M. Yann Gaillard.  - Dans l'histoire séculaire du livre, la numérisation constitue le chapitre le plus récent, le plus actuel, le plus inquiétant aussi. Il déborde largement le débat d'aujourd'hui et ceux qui ont assisté à l'affrontement entre l'ancien et le nouveau président de la Bibliothèque nationale de France ont pu mesurer l'inquiétude et les passions qu'il soulève parmi les bibliothécaires comme parmi les libraires et les lecteurs. Je ne suis pas inquiet d'une prise de contrôle par Google ; je m'inquiète surtout de savoir si le livre papier survivra et si le livre électronique permettra la sauvegarde de la culture française, comme à l'époque du liber et du codex. La modestie qui est de mise dissuade de s'en prendre à un acteur unique. Quelle que soit son énormité, des rapports de coopération sont préférables à un affrontement.

Le monde actuel est numérique et, même sous sa forme papier, le livre est déjà précédé par une mise en forme dans l'univers du numérique. Cette coexistence durera longtemps. Si les rapports des commissions des finances et de la culture ont vocation à être conjoints, il ne doit pas uniquement s'agir de la numérisation des bibliothèques mais du sort du livre.

Notre pays s'est-il donné les moyens budgétaires de la numérisation ? La Bibliothèque nationale de France y consacre 10 millions et votre ministère estime qu'il manque 12 millions au Centre national du livre pour assurer ses missions ; il juge donc nécessaire de réformer la taxe sur les appareils de reproduction ou d'impression car si ses recettes n'étaient pas accrues, le Centre national du livre ne pourrait participer au financement de Gallica.

Le choix n'est pas encore fait entre une politique de numérisation purement française ou le recours à des moyens internationaux. Une bibliothèque comme celle de Lyon collabore avec Google, cette entreprise que certains dépeignent comme un chef-d'oeuvre du capitalisme. Cependant, la Bibliothèque nationale de France a suspendu à votre demande ses contacts avec Google en attendant le rapport Tessier. Attendons en évitant une chasse aux sorcières.
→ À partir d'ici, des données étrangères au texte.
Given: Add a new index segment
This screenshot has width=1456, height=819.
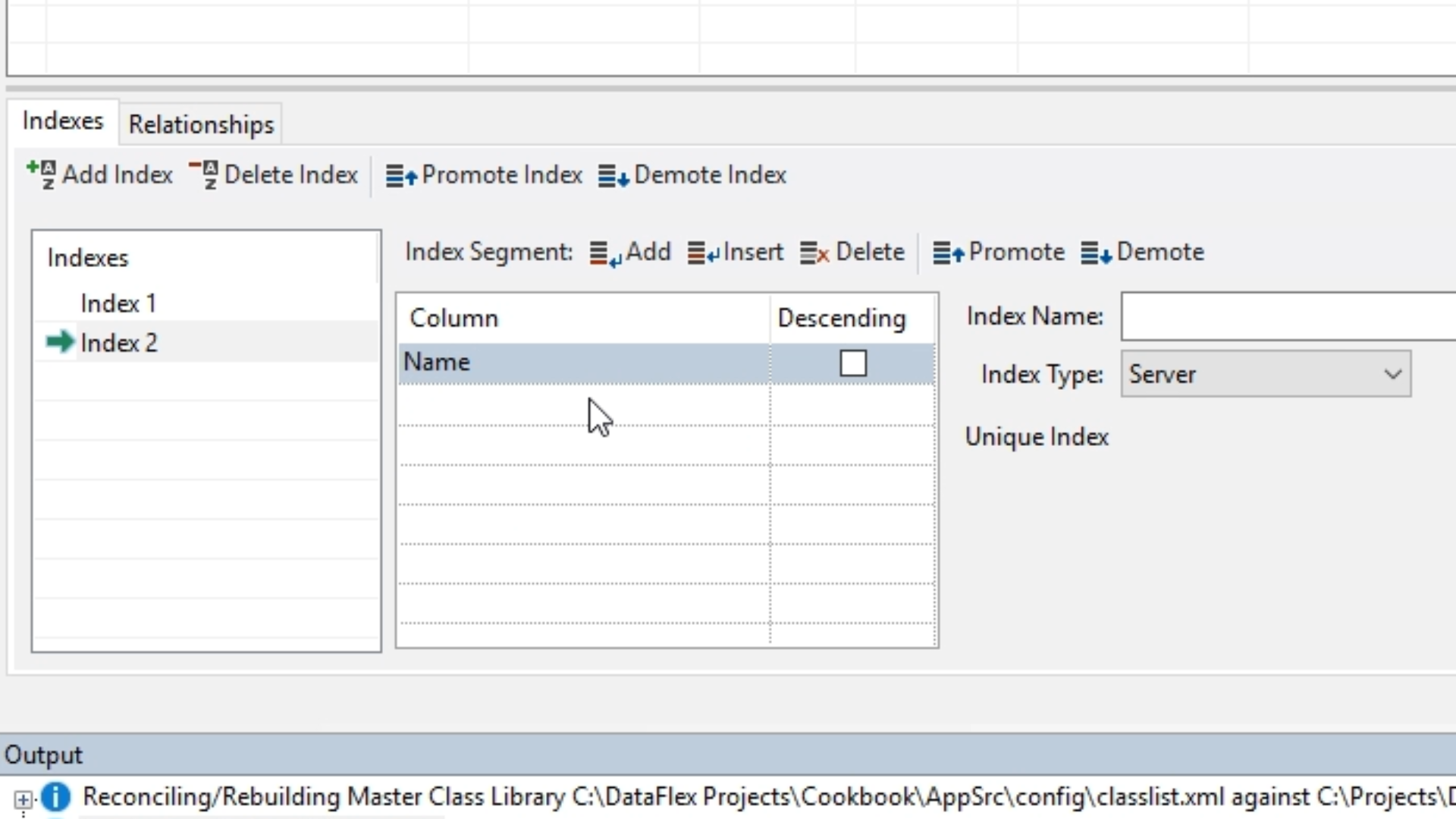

Tous les amoureux du livre ne peuvent s'empêcher d'éprouver certaines angoisses. Sachons raison garder : les oeuvres de l'esprit continueront à s'exprimer. Le PDG d'Amazon a annoncé que quand il y avait le choix entre l'imprimé et le format électronique, celui-ci représentait 35 % des ventes. Nul ne peut répondre à coup sûr sur la cannibalisation du livre papier par le numérique, ce qui est mon inquiétude essentielle. Cette cannibalisation aura lieu, mais à quelle date ?

Les éditeurs français vous ont demandé tout récemment un dispositif juridique pour garder la maîtrise du prix du livre numérique, qui ne peut être la transposition de la loi Lang. Je serais heureux que nous puissions tous ensemble explorer un continent nouveau avec prudence mais non sans une certaine audace. (Applaudissements à droite et au centre)
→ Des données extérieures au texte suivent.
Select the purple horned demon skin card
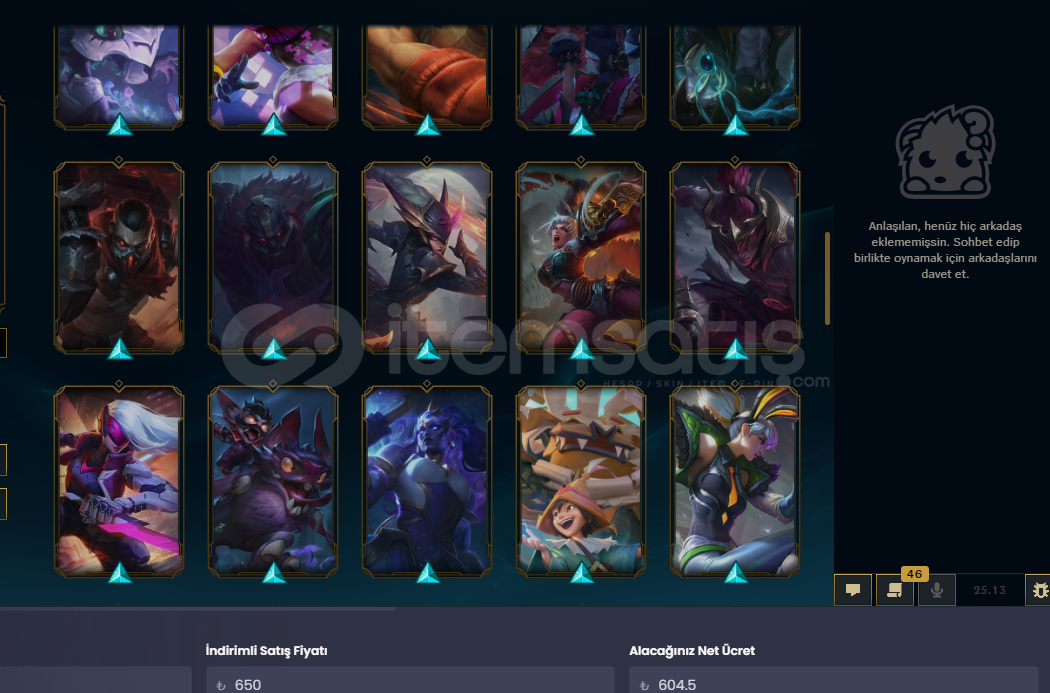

M. Frédéric Mitterrand, ministre de la culture et de la communication.  - Je voudrais d'abord vous remercier, cher Jack Ralite, d'une question qui me permet de vous exposer les principes de mon action et ma conception de la méthode à suivre. Dès mon arrivée rue de Valois, j'ai identifié la révolution numérique comme le grand enjeu pour notre politique ainsi que pour tout ce qu'elle implique pour le lien social. Cette analyse de fond est aussi un constat de bon sens que corrobore l'enquête décennale sur les pratiques culturelles des Français à l'heure du numérique. Chacun le sait, le numérique représente un bouleversement sans précédent des comportements culturels depuis l'invention de l'imprimerie, et cela surtout chez les « natifs d'internet ».

La numérisation de notre patrimoine est une question cruciale, pour le livre mais aussi pour les images et pour les collections et les archives manuscrites. Ce constat correspond à une mise en demeure face aux fractures qui menacent un pays marqué par une démographie dynamique mais vieillissante. Il faut garantir la transmission intergénérationnelle, une identité fidèle et évolutive, la qualité de notre vivre ensemble.

Le numérique, sans remplacer aucun autre support, est le lieu de ce constat, le haut lieu de la rencontre des Français avec leur patrimoine, leur culture et leur mémoire, une journée du patrimoine virtuelle mais aux portes ouvertes toute l'année. Il ne s'agit pas seulement de l'accès au patrimoine de tous et de chacun dans ses particularités ; il ne s'agit pas seulement d'un instrument exceptionnel de la culture pour chacun ; non, il s'agit d'offrir à la recherche et à la construction des connaissances, notamment en sciences humaines et sociales, un champ d'investigation démultiplié. Il s'agit enfin de construire une économie de la connaissance qui repose sur une économie de la culture et de la communication à l'heure du numérique, ainsi que je l'évoquerai au forum d'Avignon.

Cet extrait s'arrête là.